In the plant varieties, Shenshu 28 and Liaohanshu 21, 342 and 258 DEGs were found to participate in the plant hormone signal transmission pathway. Plant hormones, acting as chemical messengers, enable the efficient adaptation of plants to abiotic stress (Peleg and Blumwald 2011; Shabir et al. 2016).

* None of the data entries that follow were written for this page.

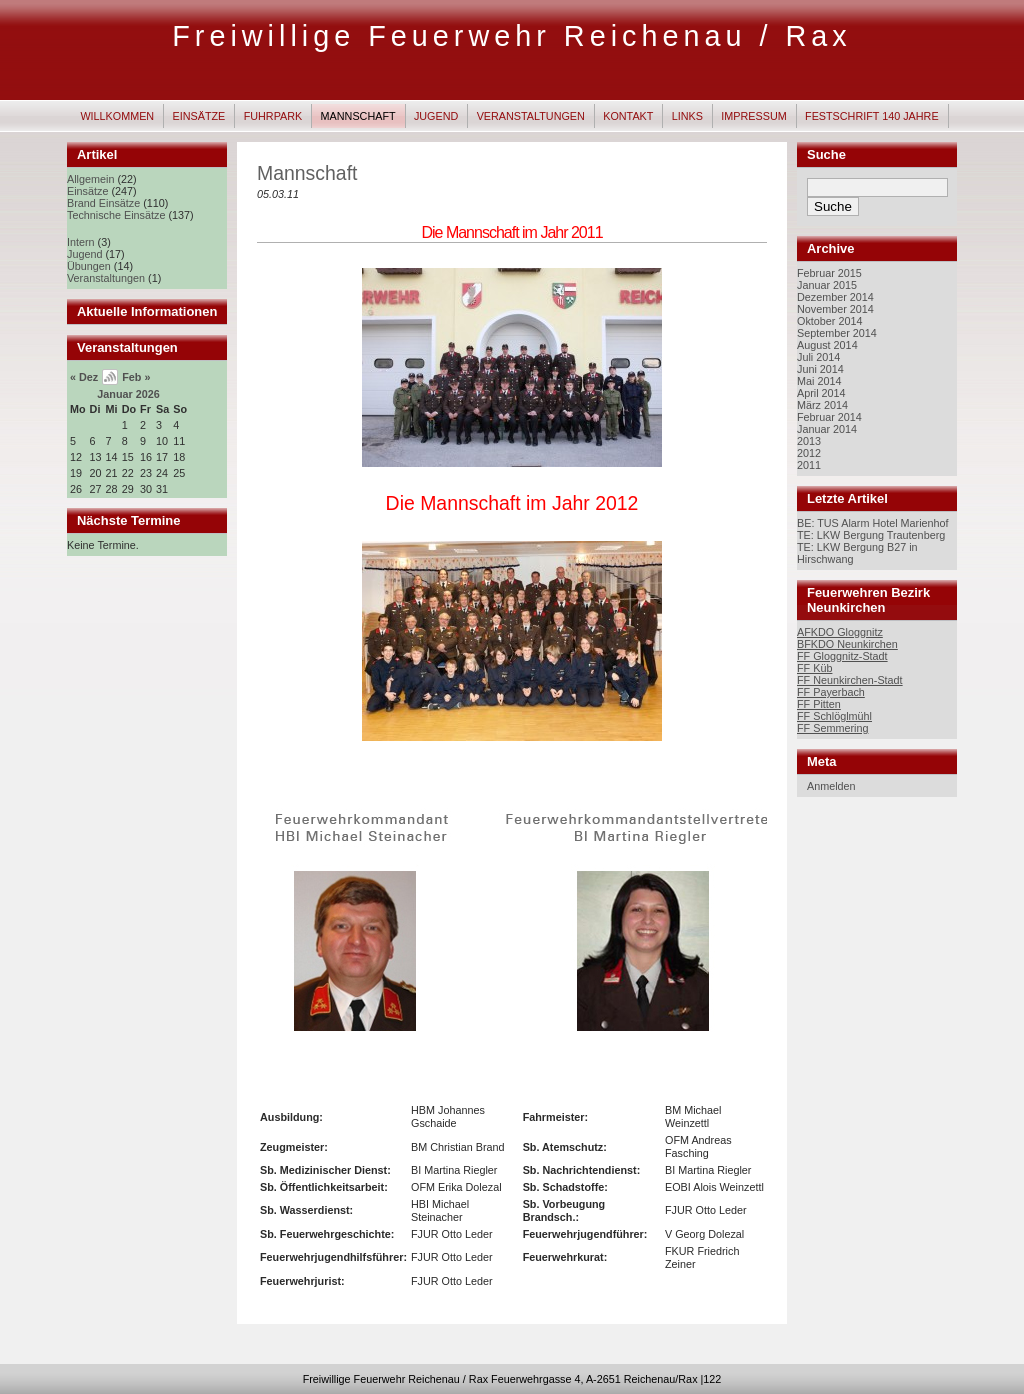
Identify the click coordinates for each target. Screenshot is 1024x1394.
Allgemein (90, 179)
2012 (809, 453)
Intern (81, 242)
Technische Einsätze (116, 215)
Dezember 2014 (835, 297)
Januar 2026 (128, 394)
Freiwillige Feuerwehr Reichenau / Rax (512, 36)
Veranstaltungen (531, 116)
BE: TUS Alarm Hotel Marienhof (873, 523)
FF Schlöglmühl (834, 716)
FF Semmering (832, 728)
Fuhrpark (273, 116)
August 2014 (827, 345)
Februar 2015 (829, 273)
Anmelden (831, 786)
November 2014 (835, 309)
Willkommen (117, 116)
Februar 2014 (829, 417)
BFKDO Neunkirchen (847, 644)
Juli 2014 (818, 357)
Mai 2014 (819, 381)
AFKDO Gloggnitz (840, 632)
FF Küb (814, 668)
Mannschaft (358, 116)
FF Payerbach (831, 692)
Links (687, 116)
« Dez (84, 377)
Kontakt (628, 116)
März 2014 (822, 405)
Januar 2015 (827, 285)
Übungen (89, 266)
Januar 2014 (827, 429)
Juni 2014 (820, 369)
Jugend (436, 116)
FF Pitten (819, 704)
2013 (809, 441)
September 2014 (837, 333)
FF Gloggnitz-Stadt (842, 656)
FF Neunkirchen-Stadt (850, 680)
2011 (809, 465)
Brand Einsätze (103, 203)
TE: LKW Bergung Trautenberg (871, 535)
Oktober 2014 (829, 321)
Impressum (753, 116)
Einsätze (199, 116)
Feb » (136, 377)
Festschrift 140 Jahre (872, 116)
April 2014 (821, 393)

Auxin, a crucial plant hormone, regulates the growth and development of many plants (Shivani et al. 2013). Among the DEGs identified in the two varieties, a significant number of auxin-responsive genes were found, primarily consisting of auxin transporters and auxin-responsive proteins. Most of these genes were down-regulated, although a few were up-regulated. OsSAUR45, which influences auxin synthesis and transport, has been found to be dependent on PIF4 under heat-stress conditions in rice (Xu et al. 2017). However, in the present study, the unigenes encoding PIF4-like proteins (G23568_TU38558, G24019_TU39314, G24019_TU39315, and G24019_TU39317 in Liaohanshu 21; G23568_TU38558 and G24019_TU39314 in Shenshu 28) were up-regulated when exposed to low temperature. This suggests that the interaction between PIF4 and auxin-related genes might be an adaptive mechanism for plants to cope with low-temperature stress.

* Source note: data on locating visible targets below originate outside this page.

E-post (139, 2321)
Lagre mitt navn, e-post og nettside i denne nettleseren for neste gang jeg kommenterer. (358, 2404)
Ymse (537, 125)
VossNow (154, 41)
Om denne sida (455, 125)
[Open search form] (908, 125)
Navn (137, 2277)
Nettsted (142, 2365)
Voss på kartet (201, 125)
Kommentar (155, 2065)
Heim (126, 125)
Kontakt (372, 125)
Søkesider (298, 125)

Abscisic acid (ABA) is an important plant hormone whose endogenous level can be increased by salinity, drought, and low temperature (Roychoudhury et al. 2013). As ABA receptors, oyrabactin resistance-like (PYL) proteins were the upstream regulators of the ABA signal pathway and then activated SnRK2 by inhibiting PP2C phosphatase activity in activating the ABA signal pathway (Hao et al. 2011). Overexpressing of a rice PYL3 enhanced cold and drought tolerance in Arabidopsis thaliana (Lenka et al. 2018). In our study, unigenes encoding PYL3-like (G18318_TU29932 and G18361_TU29998 in Shenshu 28 and Liaohanshu 21, G18385_TU30035 in Liaohanshu 21) and PYL4-like (G3894_TU6426 in Liaohanshu 21) were up-regulated when exposed to low temperature.

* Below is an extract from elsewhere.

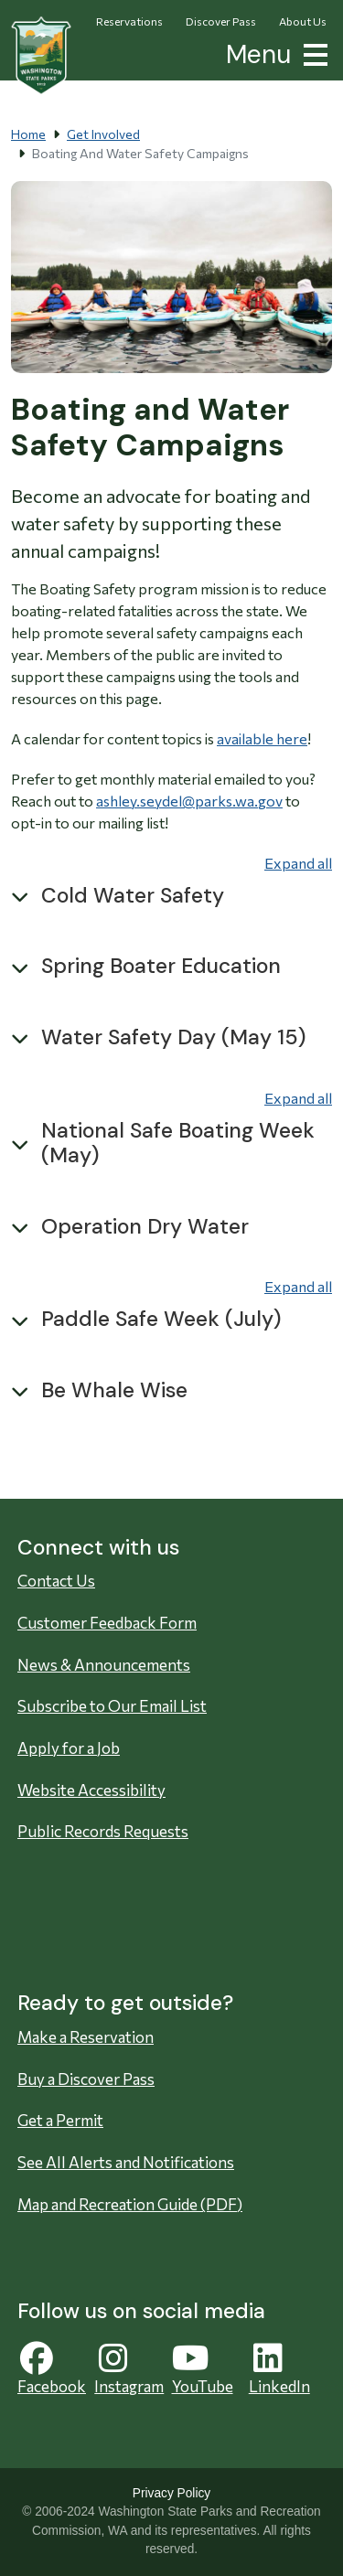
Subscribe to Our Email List (112, 1706)
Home (28, 134)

As a pivotal regulator of plant–microbe interactions under abiotic stress conditions, ethylene plays a crucial role (Shekhawat et al. 2022). Ethylene response factors containing AP2 domains are transcription factors that orchestrate many processes. These include the regulation of gene expression related to stress responses, developmental pathways, growth processes, and mechanisms associated with hormone interactions (Cheng et al. 2013). Unigenes encoding EIN3-LIKE (G26606_TU43719, G27348_TU44853 and G27348_TU44856 in Liaohanshu 21, G35436_TU58103,G27348_TU44853 and G27348_TU44856 in Shenshu 28) were up-regulated; Unigenes encoding ethylene response factor ERF109 (G14664_TU23931, G16250_TU26531, G16257_TU26539, G16257_TU26541, G24812_TU40712 in Shenshu 28, G14664_TU23931, G16257_TU26539, G16257_TU26541, G16250_TU26531 in Liaohanshu 21) were up-regulated.

Conclusion

The molecular mechanisms governing sweetpotato's response to low temperatures were investigated by acquiring transcriptomic data from cold-tolerant and cold-sensitive sweetpotato leaf samples, resulting in the identification of 82,513 unigenes. The DEGs observed when exposed to low temperatures for 3 and 24 h were subjected to GO and KEGG analysis. The cold-tolerant variant, Liaohanshu 21, exhibited fewer DEGs than the cold-sensitive variant, suggesting its greater resilience against cold stress. Upon exposure to low temperatures, an ICE1-encoding gene was found to be up-regulated, while three COR-encoding genes were downregulated in both variants. The absence of DEGs encoding CBF indicated a potentially limited role of the CBF cold response pathway in sweetpotato under cold stress. Greater importance was attributed to genes associated with antioxidant enzymes, lipid metabolism, and plant hormone signal transduction in enhancing sweetpotato's resistance to low temperatures. This study shed light on the molecular dynamics of sweetpotato under cold stress, offering valuable insights for the breeding of cold-tolerant sweetpotato varieties.